Et vous allez voir que la réponse n’est pas aussi évidente qu’il n’y parait. En première analyse, tout le monde a tendance à donner la même réponse: si le yuan est réévalué, la Chine verra ses exportations chuter et les Etats-Unis et l’Europe seront plus compétitifs. Dés lors, on assistera à un rééquilibrage mondial des surplus et des déficits commerciaux. Conclusion : ce sera donc une très mauvaise nouvelle pour la Chine et une trés bonne nouvelle pour les autres pays.
Pas si vite. Creusons un peu le sujet.

1. La première conséquence d’une réévaluation du yuan serait… une hausse immédiate de l’inflation dans les pays importateurs. Le coût de nos chaussettes, chemises, machines à laver, réfrigérateurs, meubles et autres produits « made in Chiné » connaîtrait une hausse immédiate qui viendrait plomber un pouvoir d’achat déjà en berne. Bad news.
2. Ni l’Europe, ni les Etats-Unis ne sont capables de produire ce que la Chine produit. Même si les couts de production en Chine augmentaient de 15 ou 20% en cas de réévaluation majeure, la Chine serait toujours aussi compétitive. Nous n’allons pas du jour au lendemain, ni en un an, ni en dix ans « réindustrialiser » l’Europe pour de la production de masse. Qui a envie d’ouvrir aujourd’hui une usine de 10,000 ouvriers en France ?
3. Une hausse du yuan provoquerait certes un repli des surplus commerciaux chinois mais elle entraînerait un enrichissement instantané de la Chine qui lui donnerait des capacités d’investissement à l’étranger presque sans limite. Aux appels au protectionnisme contre les exportations chinoises succèderait l’appel au protectionnisme contre les investissements Chinois
4. Dans l’hypothèse où la Chine exporterait moins, ses réserves de change diminueraient et elle aurait donc moins de dollars de recettes et moins de dollars à investir dans la dette Américaine.

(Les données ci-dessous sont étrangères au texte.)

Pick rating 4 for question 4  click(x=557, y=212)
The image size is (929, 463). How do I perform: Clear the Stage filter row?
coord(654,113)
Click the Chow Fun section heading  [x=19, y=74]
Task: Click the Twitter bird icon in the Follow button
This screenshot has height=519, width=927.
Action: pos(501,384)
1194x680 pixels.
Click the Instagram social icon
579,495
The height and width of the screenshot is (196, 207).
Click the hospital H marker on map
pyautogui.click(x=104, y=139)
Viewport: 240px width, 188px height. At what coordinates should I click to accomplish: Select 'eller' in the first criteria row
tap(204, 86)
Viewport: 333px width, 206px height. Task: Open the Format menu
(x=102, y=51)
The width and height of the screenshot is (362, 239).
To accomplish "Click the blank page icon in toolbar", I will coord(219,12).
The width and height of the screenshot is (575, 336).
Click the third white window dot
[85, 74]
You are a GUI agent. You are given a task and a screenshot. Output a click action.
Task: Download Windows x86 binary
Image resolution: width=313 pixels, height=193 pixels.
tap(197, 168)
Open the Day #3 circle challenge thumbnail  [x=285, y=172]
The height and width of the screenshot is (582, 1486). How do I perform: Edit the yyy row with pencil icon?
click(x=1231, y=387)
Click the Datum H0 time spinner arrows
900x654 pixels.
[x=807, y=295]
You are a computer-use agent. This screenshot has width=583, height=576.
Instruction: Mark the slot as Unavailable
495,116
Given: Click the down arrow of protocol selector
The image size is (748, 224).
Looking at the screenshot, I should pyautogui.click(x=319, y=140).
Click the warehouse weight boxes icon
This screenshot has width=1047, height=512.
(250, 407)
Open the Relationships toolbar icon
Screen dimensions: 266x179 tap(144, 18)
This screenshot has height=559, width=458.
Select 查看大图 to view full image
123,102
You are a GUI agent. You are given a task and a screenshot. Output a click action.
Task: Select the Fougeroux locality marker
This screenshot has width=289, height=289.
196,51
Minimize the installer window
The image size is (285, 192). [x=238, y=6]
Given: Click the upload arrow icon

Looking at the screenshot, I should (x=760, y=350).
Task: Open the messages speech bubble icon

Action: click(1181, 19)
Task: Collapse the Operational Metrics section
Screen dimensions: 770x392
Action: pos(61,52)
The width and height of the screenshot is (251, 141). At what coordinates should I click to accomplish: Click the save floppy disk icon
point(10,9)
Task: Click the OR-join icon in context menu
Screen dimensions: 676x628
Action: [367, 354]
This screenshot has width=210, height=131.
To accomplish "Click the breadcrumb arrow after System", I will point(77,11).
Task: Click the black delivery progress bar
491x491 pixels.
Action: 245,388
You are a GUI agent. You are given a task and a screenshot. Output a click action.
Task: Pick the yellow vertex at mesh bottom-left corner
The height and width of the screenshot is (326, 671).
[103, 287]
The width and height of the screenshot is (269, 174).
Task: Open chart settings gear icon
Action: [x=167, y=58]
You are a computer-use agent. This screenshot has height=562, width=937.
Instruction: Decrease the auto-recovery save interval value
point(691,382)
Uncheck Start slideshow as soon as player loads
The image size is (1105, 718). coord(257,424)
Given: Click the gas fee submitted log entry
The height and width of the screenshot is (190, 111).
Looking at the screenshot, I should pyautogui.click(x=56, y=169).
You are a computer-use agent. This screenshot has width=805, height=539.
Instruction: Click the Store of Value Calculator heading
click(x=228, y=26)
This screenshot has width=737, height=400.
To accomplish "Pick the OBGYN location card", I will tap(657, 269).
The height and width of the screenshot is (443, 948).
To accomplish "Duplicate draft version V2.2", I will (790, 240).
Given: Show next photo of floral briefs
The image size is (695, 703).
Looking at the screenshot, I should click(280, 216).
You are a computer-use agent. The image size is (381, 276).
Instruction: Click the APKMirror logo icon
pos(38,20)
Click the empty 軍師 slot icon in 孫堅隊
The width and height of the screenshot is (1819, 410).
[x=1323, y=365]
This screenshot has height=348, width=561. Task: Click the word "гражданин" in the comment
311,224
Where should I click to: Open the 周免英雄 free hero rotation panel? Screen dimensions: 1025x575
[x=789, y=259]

5. Si le yuan réévalue, la Banque Centrale Chinoise n’a pas besoin d’acheter des dollars tous les jours pour bloquer la progression du yuan comme elle le fait aujourd’hui et là encore elle aurait moins de dollars à investir dans la dette Américaine.
Dans ces deux cas, la hausse des taux d’intérêt américains à long terme serait immédiate et dévastatrice.
6. Si le yuan est réévalué, la demande intérieure Chinoise pourrait momentanément être relancée mais on ne peut avoir aucune certitude sur le sujet, aucune.
Pas si simple donc…

comme on l’a vu, la réévaluation du yuan serait , contre toute attente, NEGATIVE pour les Etats-Unis et POSITIVE pour la Chine.
Les Etats-Unis le savent, l’administration Obama le sait, le Congrès Américain le sait et le Trésor Américain le sait.
Mais aujourd’hui il faut, comme au début des années 90 avec le Japon, répondre à la colère des ouvriers Américains licenciés qui voient dans la Chine la source de leur malheur. Il n’est donc plus possible de faire machine arrière.